**WORK TO BE COMPLETED**
Reproduce in full the data that opens with the line containing "Image resolution: width=1568" and closes with the line containing "Open the top", with both of those lines included. Shift every coordinate in the answers up by 66, and leave everything else unchanged.

—————

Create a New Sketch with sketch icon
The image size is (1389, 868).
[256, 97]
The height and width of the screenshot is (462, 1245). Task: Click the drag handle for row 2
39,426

—————

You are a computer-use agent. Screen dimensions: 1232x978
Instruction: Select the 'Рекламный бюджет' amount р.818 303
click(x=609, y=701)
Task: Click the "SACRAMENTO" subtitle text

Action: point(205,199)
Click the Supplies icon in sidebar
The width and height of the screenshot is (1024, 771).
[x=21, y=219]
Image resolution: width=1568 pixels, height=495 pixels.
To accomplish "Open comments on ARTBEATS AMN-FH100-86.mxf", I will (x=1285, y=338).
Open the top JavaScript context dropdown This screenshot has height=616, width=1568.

—————

**OUTPUT OF THE TASK**
Image resolution: width=1568 pixels, height=495 pixels.
To accomplish "Open comments on ARTBEATS AMN-FH100-86.mxf", I will (x=1351, y=404).
Open the top JavaScript context dropdown This screenshot has height=616, width=1568.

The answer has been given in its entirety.